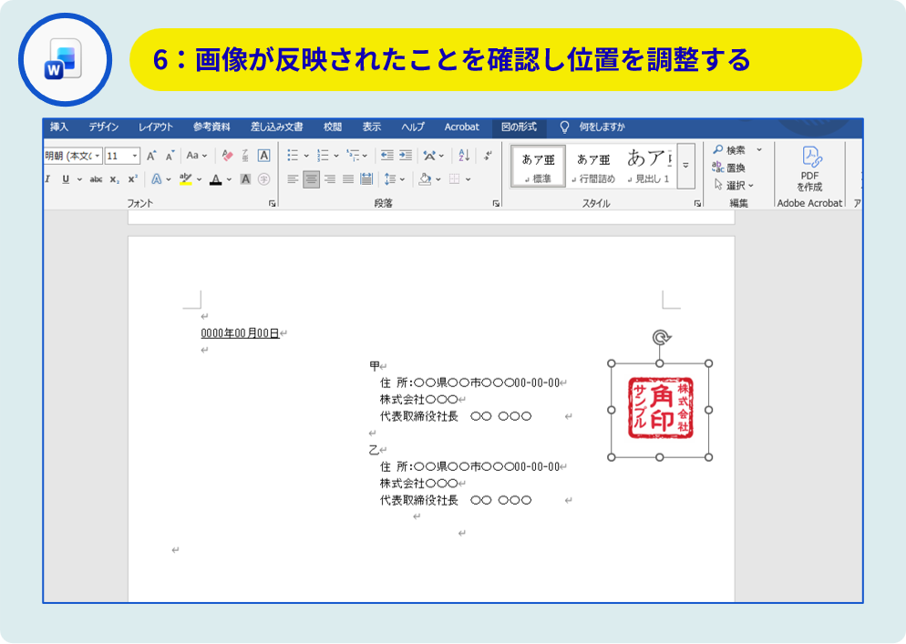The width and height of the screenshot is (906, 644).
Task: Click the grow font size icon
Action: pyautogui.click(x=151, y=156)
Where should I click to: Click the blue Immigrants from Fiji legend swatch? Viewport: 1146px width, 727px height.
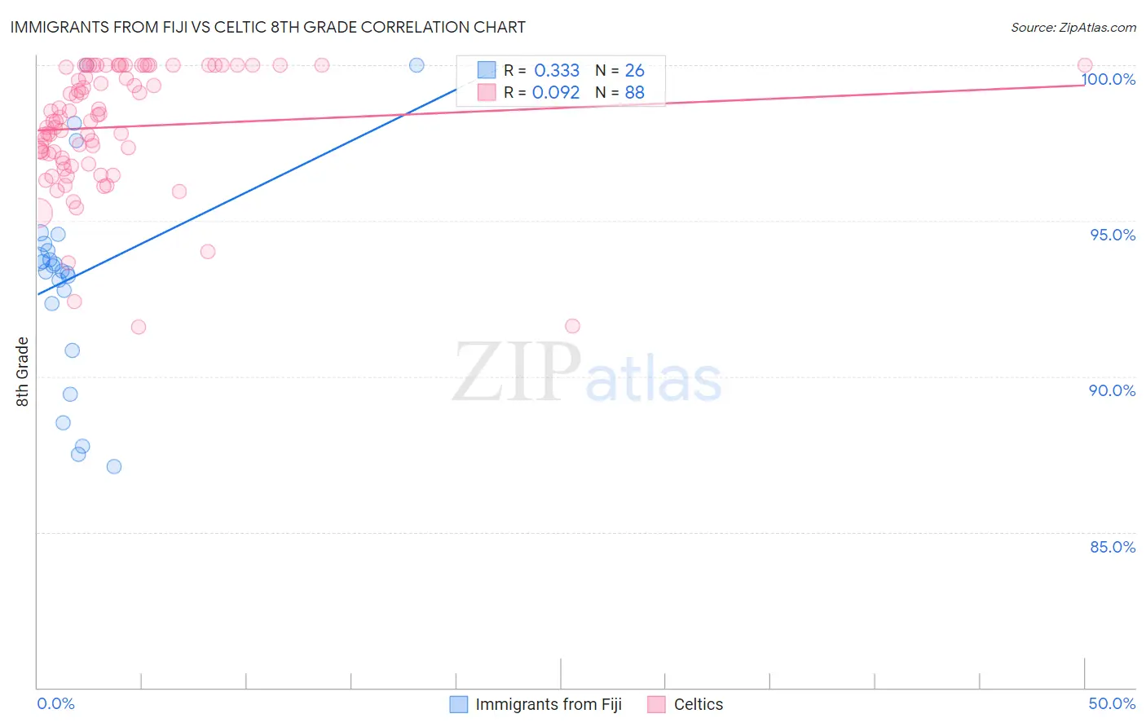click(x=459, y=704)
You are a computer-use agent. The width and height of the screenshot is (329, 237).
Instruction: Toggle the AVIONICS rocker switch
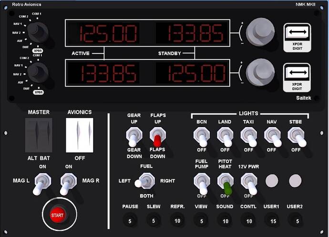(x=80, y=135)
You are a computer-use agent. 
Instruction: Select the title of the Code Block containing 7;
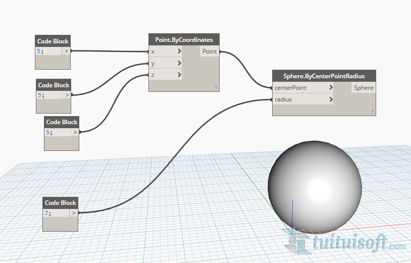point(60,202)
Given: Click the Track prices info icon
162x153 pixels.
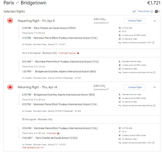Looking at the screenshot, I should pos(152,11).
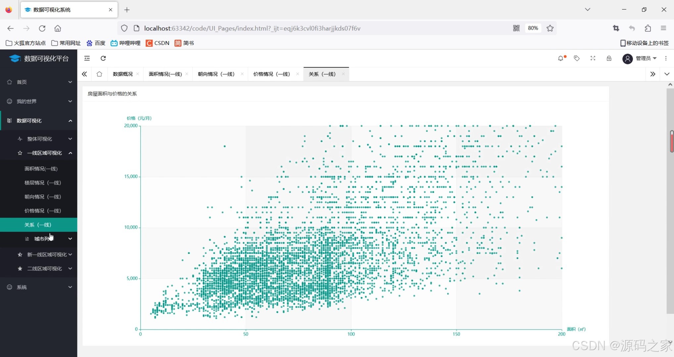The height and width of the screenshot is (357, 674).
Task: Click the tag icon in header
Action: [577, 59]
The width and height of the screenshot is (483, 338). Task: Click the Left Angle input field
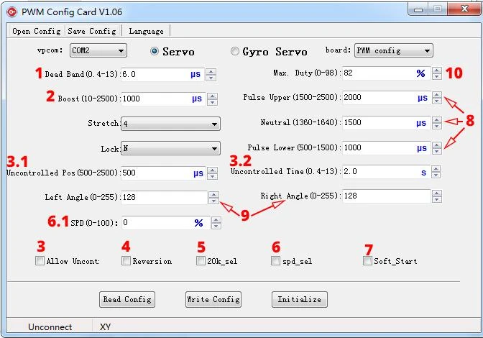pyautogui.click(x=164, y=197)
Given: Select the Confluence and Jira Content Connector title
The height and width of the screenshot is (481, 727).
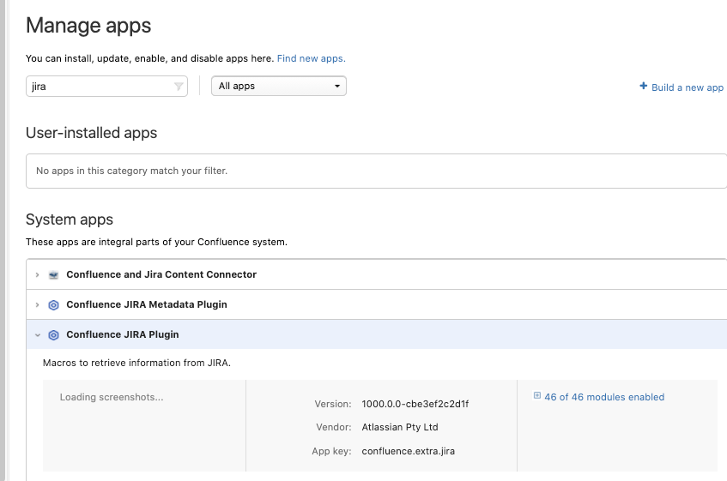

■ ■ ■ ■ ■

- [Aim of the task]
Please rewrite all of the records above with "Instruction" changed to "Directive" and everything else unchanged, leaving the pictures out.

- [Answer to this problem]
The width and height of the screenshot is (906, 644).
Task: Click the grow font size icon
Action: pyautogui.click(x=151, y=156)
Where should I click to: Click the blue Immigrants from Fiji legend swatch? Viewport: 1146px width, 727px height.
click(x=459, y=704)
You are a computer-use agent. The width and height of the screenshot is (329, 237).
Directive: Toggle the AVIONICS rocker switch
(x=80, y=135)
You are a computer-use agent. 
Directive: Select the title of the Code Block containing 7;
point(60,202)
Given: Click the Track prices info icon
162x153 pixels.
Looking at the screenshot, I should pos(152,11).
The height and width of the screenshot is (357, 674).
Task: Click the tag icon in header
Action: [577, 59]
The width and height of the screenshot is (483, 338). Task: Click the Left Angle input field
pyautogui.click(x=164, y=197)
Given: Select the Confluence and Jira Content Connector title
The height and width of the screenshot is (481, 727).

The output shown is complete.